Амели предложила путешественницам прежде всего сменить с дороги свои туалеты.
- И если вы желаете побеседовать со мной, мы после этого побеседуем.
Она заметила, что бдительный Мориссон уже прибежал во двор, как только там появился почтовый экипаж. Амели подозвала его и попросила распорядиться, чтобы отперли комнаты, отведенные в доме тетушкам. Она проводила их до порога своей спальни и там удержала за руку Лионетту, на которую до той минуты не обращала внимания.
- Лионетта, - сказала она без гнева, оставшись с нею наедине, придется вам сейчас же ехать обратно в Париж. Здесь вам делать нечего.

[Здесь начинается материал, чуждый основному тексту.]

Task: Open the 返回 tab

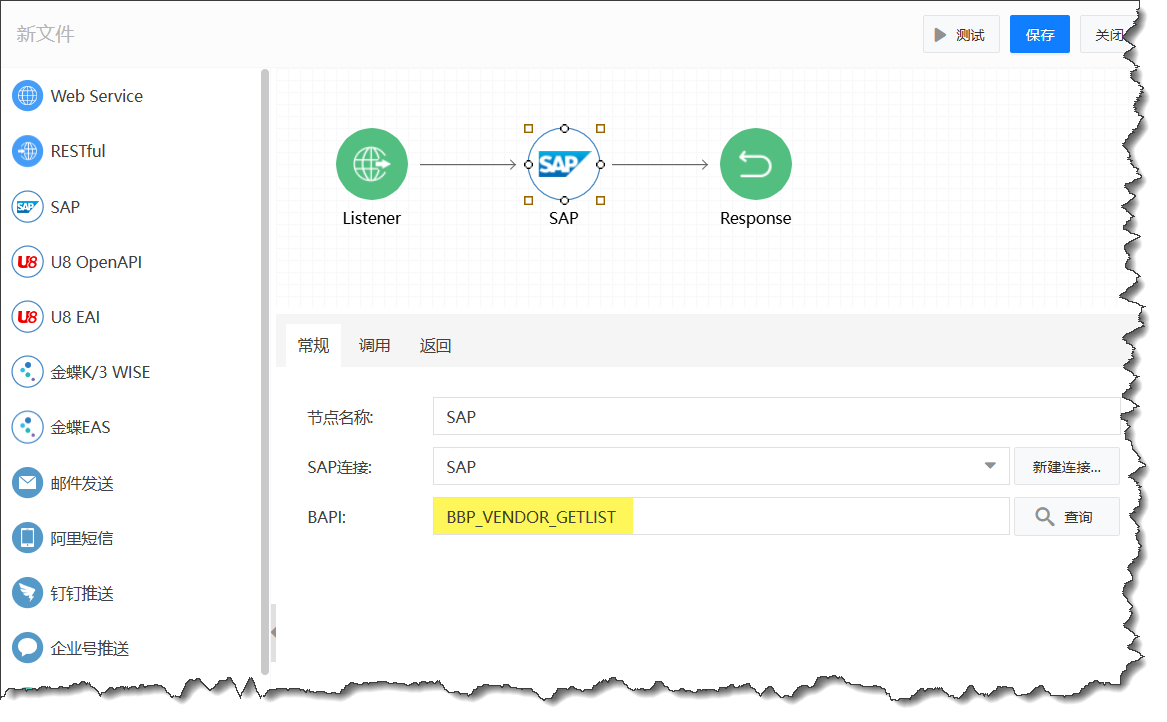Action: coord(435,346)
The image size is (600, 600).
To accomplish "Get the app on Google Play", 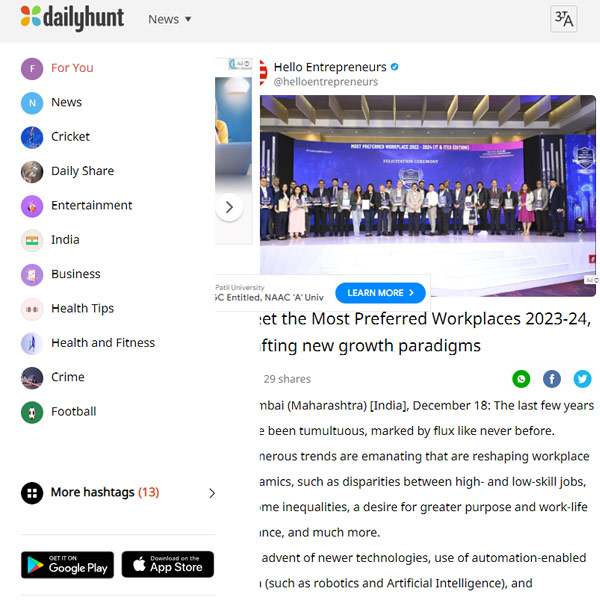I will [67, 564].
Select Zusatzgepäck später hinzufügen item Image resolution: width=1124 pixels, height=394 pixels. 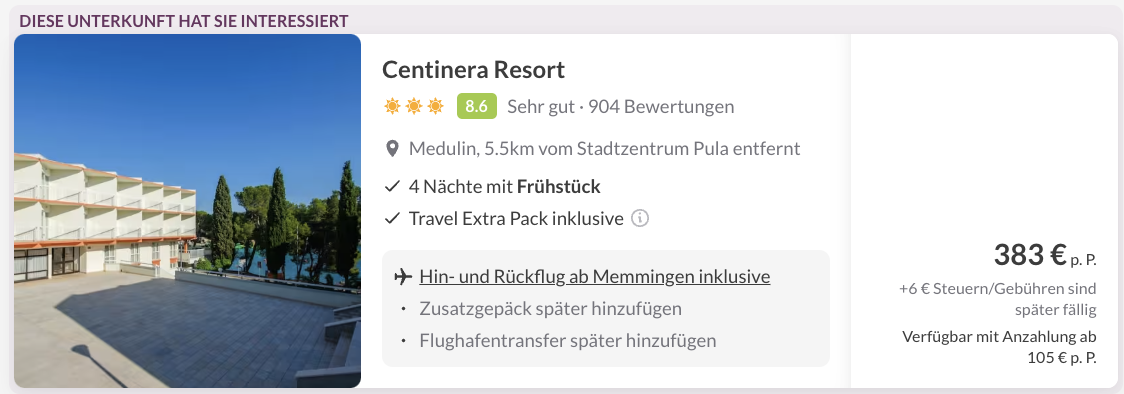tap(551, 309)
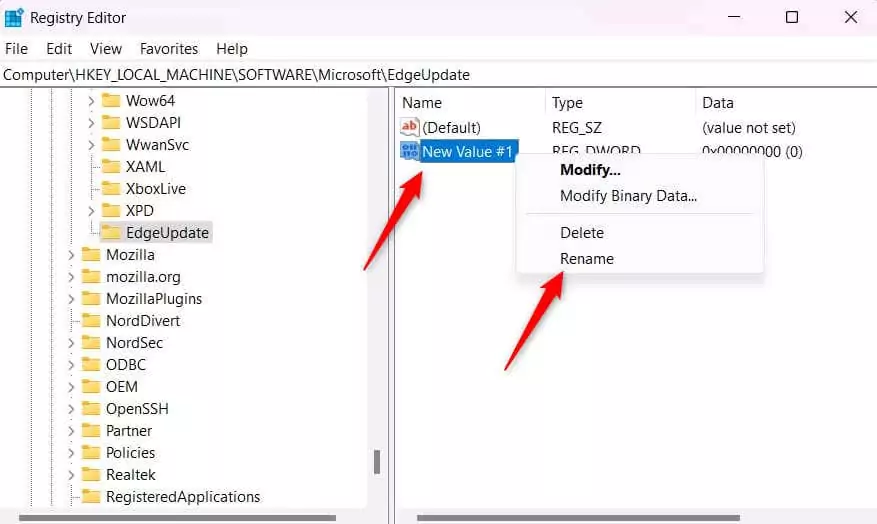
Task: Expand the ODBC tree node
Action: 71,365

- Но ведь ваши тетушки сами меня пригласили, Амели. Они сочли желательным мое присутствие...
- Вы должны были отказаться, вот и все. Заметьте, я очень жалею, что они наделали себе хлопот, приехав в Гранси, но они здесь у себя дома, и они чувствуют, что у них есть права в отношении меня, поскольку они мои родственницы.
- А я, значит, уже не родственница вам? - едко ответила Лионетта, не желая смириться с мыслью, что она не будет играть никакой роли в интригующем событии. Надо хотя бы крупно поссориться с Амели, а то что же возвращаться не солоно хлебавши?
- Конечно, нет, - вы мне больше не родственница. Разве вы этого не знали? - ответила Амели, невольно повышая голос. - Я урожденная Клапье, это бесспорно, но уже пятнадцать лет я ношу фамилию Буссардель, и если говорить начистоту, то последняя родственная связь между мною и прежней моей семьей порвалась в день смерти моей крестной. Понимайте это как хотите!
Лионетта, побледнев, залепетала:
- Не знаю... не знаю... что вы хотите сказать... Не понимаю... - И, спохватившись, добавила язвительно: - По крайней мере я вижу, что горе не смягчило вашего характера.
- Пустое! Вы сами вывели меня из терпения. А теперь, милая моя, отправляйтесь. Я распоряжусь, чтобы вас доставили обратно в Бурж.
И, сказав это, она дернула шнурок звонка.
Лишь только Лионетта уехала, Амели вышла в коридор и, как ни было ей противно выслушивать нудные нотации, которые она предвидела, все же направилась в комнаты тети Лилины, старейшины семьи Буссардель.
- Это я, - сказала она через дверь, постучавшись к старой деве. - Не нужно ли вам чего-нибудь?
- Войдите, дитя мое, войдите!
Тетя Лилина вынимала вещи из своего саквояжа. Комнату уже наполнял тонкий запах хорошего одеколона. Прервав свою работу, старуха молитвенно сложила руки, н подбородок ее задрожал - этот признак волнения она замечательно умела изображать.